What is asked ->
Copy the material word for word, from its first line through the line containing "Looking at the screenshot, I should click(x=522, y=37).".

Raw data ->
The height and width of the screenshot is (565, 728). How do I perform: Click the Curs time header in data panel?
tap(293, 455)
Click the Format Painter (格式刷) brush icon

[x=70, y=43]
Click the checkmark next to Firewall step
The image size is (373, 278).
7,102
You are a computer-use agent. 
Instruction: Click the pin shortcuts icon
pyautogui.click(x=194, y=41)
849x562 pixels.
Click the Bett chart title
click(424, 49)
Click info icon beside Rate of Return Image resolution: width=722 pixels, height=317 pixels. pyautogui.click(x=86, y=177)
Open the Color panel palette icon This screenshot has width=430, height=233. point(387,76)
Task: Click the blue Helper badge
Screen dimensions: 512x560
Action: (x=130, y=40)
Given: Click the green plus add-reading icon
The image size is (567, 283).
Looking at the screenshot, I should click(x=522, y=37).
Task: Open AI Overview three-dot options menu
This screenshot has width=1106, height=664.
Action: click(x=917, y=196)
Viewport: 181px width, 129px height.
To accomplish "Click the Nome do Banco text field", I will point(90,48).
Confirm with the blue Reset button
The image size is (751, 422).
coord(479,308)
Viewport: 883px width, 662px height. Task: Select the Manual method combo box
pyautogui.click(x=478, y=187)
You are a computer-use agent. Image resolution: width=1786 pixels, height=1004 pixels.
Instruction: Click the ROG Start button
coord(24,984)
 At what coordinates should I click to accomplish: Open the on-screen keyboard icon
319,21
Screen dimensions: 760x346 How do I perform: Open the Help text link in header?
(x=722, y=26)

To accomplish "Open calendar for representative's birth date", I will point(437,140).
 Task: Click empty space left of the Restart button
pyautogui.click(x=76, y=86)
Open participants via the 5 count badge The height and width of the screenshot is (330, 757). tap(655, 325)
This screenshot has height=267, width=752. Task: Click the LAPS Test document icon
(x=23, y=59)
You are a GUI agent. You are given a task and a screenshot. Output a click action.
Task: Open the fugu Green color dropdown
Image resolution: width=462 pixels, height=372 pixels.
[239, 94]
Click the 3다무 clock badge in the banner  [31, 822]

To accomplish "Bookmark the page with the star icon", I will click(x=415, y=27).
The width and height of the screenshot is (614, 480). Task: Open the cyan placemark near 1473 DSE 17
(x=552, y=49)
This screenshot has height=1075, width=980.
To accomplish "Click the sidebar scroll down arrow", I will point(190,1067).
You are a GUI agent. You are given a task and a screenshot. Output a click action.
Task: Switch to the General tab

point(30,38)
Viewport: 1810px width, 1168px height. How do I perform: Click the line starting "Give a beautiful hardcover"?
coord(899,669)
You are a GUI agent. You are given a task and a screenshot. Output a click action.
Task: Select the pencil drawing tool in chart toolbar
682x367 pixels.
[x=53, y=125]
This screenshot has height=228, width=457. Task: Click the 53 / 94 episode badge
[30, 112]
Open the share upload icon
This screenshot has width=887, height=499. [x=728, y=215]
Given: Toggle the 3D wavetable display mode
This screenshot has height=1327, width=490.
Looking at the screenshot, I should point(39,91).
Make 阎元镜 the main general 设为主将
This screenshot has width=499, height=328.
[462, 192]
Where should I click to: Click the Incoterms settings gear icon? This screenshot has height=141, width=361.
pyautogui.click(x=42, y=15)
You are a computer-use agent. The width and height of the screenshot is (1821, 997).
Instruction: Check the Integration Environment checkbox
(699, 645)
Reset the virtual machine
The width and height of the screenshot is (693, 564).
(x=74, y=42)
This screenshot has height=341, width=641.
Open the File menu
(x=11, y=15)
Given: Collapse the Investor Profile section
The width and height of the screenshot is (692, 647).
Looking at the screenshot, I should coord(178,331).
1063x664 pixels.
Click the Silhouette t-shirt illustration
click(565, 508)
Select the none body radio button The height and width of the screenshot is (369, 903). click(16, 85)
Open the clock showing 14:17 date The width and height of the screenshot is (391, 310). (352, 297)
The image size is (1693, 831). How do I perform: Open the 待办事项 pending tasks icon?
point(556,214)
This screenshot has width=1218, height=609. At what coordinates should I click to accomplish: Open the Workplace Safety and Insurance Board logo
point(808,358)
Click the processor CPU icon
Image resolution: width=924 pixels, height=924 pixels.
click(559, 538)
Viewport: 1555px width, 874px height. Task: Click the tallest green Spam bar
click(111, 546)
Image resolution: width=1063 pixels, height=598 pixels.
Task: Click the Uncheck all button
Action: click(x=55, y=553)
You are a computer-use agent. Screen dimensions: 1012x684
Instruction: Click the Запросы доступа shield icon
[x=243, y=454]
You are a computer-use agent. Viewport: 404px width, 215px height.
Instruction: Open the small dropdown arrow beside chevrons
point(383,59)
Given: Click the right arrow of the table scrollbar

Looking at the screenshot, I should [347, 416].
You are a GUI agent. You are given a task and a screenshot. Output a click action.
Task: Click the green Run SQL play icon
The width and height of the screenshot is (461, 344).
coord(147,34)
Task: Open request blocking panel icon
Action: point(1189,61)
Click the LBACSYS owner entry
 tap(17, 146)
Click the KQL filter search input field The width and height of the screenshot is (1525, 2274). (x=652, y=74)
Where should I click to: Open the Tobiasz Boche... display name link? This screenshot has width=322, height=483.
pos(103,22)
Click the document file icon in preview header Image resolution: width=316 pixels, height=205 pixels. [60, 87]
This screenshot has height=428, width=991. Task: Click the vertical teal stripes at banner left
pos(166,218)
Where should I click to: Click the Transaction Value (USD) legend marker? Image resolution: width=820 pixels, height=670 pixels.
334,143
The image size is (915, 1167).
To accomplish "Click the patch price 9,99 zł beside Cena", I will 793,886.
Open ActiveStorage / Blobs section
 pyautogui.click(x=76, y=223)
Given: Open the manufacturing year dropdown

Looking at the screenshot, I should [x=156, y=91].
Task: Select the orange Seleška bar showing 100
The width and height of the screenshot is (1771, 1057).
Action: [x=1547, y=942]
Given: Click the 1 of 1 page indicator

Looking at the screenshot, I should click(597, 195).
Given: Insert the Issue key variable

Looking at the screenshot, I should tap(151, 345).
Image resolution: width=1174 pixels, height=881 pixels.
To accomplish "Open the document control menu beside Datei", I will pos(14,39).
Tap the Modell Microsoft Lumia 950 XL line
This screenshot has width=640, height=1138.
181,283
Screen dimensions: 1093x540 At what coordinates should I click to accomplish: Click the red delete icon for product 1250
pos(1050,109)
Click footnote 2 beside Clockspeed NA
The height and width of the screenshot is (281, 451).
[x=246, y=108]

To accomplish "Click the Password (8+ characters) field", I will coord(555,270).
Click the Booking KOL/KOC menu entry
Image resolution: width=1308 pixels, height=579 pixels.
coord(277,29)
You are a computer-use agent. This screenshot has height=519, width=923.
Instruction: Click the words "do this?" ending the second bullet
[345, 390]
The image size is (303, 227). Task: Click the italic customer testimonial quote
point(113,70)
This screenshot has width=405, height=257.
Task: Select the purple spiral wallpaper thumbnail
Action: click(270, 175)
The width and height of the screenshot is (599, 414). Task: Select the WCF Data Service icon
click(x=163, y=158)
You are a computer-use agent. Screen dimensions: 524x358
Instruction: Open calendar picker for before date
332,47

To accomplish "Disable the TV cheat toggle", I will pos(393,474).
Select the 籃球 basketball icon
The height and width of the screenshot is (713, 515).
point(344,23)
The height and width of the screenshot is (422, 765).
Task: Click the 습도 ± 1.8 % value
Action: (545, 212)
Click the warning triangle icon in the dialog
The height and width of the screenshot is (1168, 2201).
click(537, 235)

Solution to this task ->
The height and width of the screenshot is (565, 728). How do I perform: Click the Curs time header in data panel?
tap(293, 455)
Click the Format Painter (格式刷) brush icon

[x=70, y=43]
Click the checkmark next to Firewall step
The image size is (373, 278).
7,102
You are a computer-use agent. 
Instruction: Click the pin shortcuts icon
pyautogui.click(x=194, y=41)
849x562 pixels.
Click the Bett chart title
click(424, 49)
Click info icon beside Rate of Return Image resolution: width=722 pixels, height=317 pixels. pyautogui.click(x=86, y=177)
Open the Color panel palette icon This screenshot has width=430, height=233. point(387,76)
Task: Click the blue Helper badge
Screen dimensions: 512x560
Action: (x=130, y=40)
Given: Click the green plus add-reading icon
The image size is (567, 283).
Looking at the screenshot, I should click(x=522, y=37).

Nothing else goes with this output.